━━━━━ TEXT PROVIDED

Tasks like programming and even driving a car are more complex than people realize, I think.
Developers really have to understand fully what their code is doing, especially if they're programming something quite critical, like a billing system, which I've worked on, although it was kind of boring, I'll be honest.
Or even worse, software that runs intensive care machines or race cars or something.
You can't just turn out code and then assume it's going to be all right and put it straight into a production system. Even if it appears to work, the logic of it may be messed up.
So, honestly, for programmers, I don't really see it putting programmers out of a job.
I think it's going to make programmers more and more productive.
But the demand for programming is probably only going to grow.
Because look, everything's going to get automated, assuming we don't have a nuclear war or something.
The demand for automation is insatiable.
And that's going to require more programmers who really know what they're doing. And yeah, they're going to use AI to generate code, but they're not going to trust that code blindly.
They're going to use it as another input, like forums in the past, to create their own code.
That's what I think.
A place where I think AI is going to be absolutely massive, judging by my own experiences, is not only in automation, but in advice. People are going to turn to AI for advice.
And actually, a fellow course creator of mine told me recently that he wished he'd relied more on AI when he was going through a divorce, because it would have saved him a lot of money on lawyers. And And the AI legal advice was actually really good.
If you want to improve your business or start a new business or change your life, you're going to be turning to AI for advice. And most of that advice, I think, it's probably going to be good.
But it does have to be recognized that AI is never going to be neutral.
I think ultimately people are going to want to run their own AI systems at home.
They're going to have computers that they talk to, that they ask for advice in their general lives, especially about anything technical.
And those aren't even necessarily going to be connected to the internet.
But, they're still not going to be completely neutral unless you have the skills to really understand them, and you can feed them your own data sets, and program them how you want. Anyway, those are my thoughts on the topic. If you've seen my latest videos, let me know what you think. Are they too AI? Am I relying on AI too much there?
And if so, what should I do about it because I don't know.

━━━━━━━━━━

> QUESTIONS ON THE MATERIAL:
• A. In the remarks on AI and programming, what did the fellow course creator wish he had done while going through a divorce?
• B. Write the next few sentences of the remarks on AI and programming, picking up right after their final line.

━━━━━ SUPPLIED MATERIAL

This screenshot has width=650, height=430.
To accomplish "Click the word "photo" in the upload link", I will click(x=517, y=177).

━━━━━━━━━━
━━━━━ SUPPLIED MATERIAL

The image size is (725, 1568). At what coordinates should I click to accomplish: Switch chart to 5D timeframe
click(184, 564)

━━━━━━━━━━

> ANSWERS FOR THE TASKS:
• A. Relied more on AI, because it would have saved him a lot of money on lawyers.

• B.
I have to have successful videos that appeal to a wide audience to sell courses.
My course is on AI at all. They're me explaining stuff, and kind of lightly edited. But, I have to face it. AI knows how to make a popular YouTube video better than I do.
Oh, there is one other thing I wanted to mention in this video, actually.
And that is that I have a separate channel where I write sci-fi horror stories. It's called Science Horror, all one word.
Now, that channel is not AI.
I do use AI to generate images to accompany the story.
But, I write the stories. I spend probably about a day every week writing a 7,000-word story.
And then I read it out. I run some Audacity noise reduction on it. I edit it.
And I create a video using photographs I've taken myself or AI images.
The stories draw on my own life, of course. They draw on my childhood. They draw on real history. They cover topics that I've always wanted to write about.
But, even now, I get accusations of being AI.
I get people saying things from time to time like, "Oh, this is a terrible AI voice."
But, my voice has been on YouTube since 2012 or something. I'm not AI. And the stories, they are written by me. I don't think AI can even write a decent 7,000-word sci-fi story at the moment.
I'd be very surprised.
So, even if you make something that isn't AI, you still get accused of being AI.
Which makes me think that even if someone thinks my present programming YouTube videos are too AI, I can't really take them at face value because there are people who think my stories are AI, and they aren't. Anyway, on the whole, I'm pretty positive about AI. I think it's a good thing. I think it's an inevitable development that we've always known was ultimately coming somewhere down the line.